▸ **INSTRUCTIONS FOR THE TASK**:
Update the records between the line containing "Where should I" and the line containing "Given: Type in the Search field", inclusive, by replacing "Search field" with "search bar" and leaving everything else unchanged.

▸ **GIVEN RECORDS**:
|---|
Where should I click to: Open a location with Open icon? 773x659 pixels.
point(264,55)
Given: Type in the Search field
|---|
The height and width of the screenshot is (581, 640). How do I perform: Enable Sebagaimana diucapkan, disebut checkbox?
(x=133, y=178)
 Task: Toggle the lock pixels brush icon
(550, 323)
|---|
▸ **PROBLEM SOLUTION**:
Where should I click to: Open a location with Open icon? 773x659 pixels.
point(264,55)
Given: Type in the search bar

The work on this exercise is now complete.